Early on the Religious Workforce Project (RWP), like other congregational studies, faced a sampling challenge: what list of congregations would we work from for recruiting churches into our study?
Some significant studies from the 1990s drew their research sites right from the yellow pages. Since 2000, researchers have been able to use newer strategies such as the U.S. Religious Census or even publicly available data from search engines like Google. The Religious Workforce Project took a different approach.
Because we wanted to understand how the congregations in our study were situated within the wider religious ecologies of their communities, we sent student researchers to directly observe the congregations present in the urban, suburban, and rural communities we have chosen for further study. The congregations our student research identify are mapped and entered into a database. To date, we’ve mapped about 250 congregations in the DMV.
This approach has several advantages. One is that increasingly small to medium congregations — especially newer mission churches and immigrant congregations — may borrow or rent space from an existing congregation. Often, if we are onsite we can observe additional public signage indicating that this is the case. Two, we can also observe some of the non-traditional spaces that congregations use for worship, office space, and other gatherings.
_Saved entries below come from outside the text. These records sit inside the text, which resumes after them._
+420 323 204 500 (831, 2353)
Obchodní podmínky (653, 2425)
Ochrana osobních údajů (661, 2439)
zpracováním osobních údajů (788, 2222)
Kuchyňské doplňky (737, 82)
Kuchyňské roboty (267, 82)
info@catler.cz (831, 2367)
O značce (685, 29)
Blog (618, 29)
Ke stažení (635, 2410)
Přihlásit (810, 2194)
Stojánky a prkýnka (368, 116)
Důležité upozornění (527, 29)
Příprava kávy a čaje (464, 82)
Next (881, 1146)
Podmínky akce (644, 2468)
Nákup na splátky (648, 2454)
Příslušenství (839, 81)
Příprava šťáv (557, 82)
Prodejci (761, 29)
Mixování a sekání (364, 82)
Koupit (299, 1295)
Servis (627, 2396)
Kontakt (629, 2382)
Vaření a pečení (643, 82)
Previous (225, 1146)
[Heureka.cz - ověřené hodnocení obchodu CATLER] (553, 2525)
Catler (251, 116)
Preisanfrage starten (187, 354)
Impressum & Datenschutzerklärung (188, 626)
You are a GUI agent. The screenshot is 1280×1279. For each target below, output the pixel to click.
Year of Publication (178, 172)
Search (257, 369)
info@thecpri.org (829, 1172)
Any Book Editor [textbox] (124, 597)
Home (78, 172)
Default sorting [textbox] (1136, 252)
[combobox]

We began mapping suburban communities in Maryland during the first lockdown period of the Covid-19 pandemic. As a result, many were home during the day when they otherwise might not have been. In a neighborhood known for its Latino community, we discovered signs of a kind of religious work and workforce we had not considered: vans. Yes, that’s right vans — like as in the (often white) fifteen passenger variety used by churches and plumbers alike. Without exception these vans would have the name of a pastor and a phone number; often they also had the name of the ministry and perhaps a website. These vans were parked at residential properties and there were a lot of them. Dozens of them, in fact. And this raised some interesting questions slighly outside of the scope of our present study, but certainly related:
Do these vans “represent” a congregation in the same way a building does?
If they don’t really represent a congregation in the typical sense of the term, don’t they seem to at least represent a religious worker?
Given that we know many Protestant Latino congregations are much smaller than Anglo Protestant congregations, where would such street ministries fit in?
As mentioned, these are questions that are outside of our present study, but they do point to the broader reality that we are trying to address. The varieties of religious work, the demographics of those who perform this work, and the actual day-to-day nature of local religious leadership is not well understood.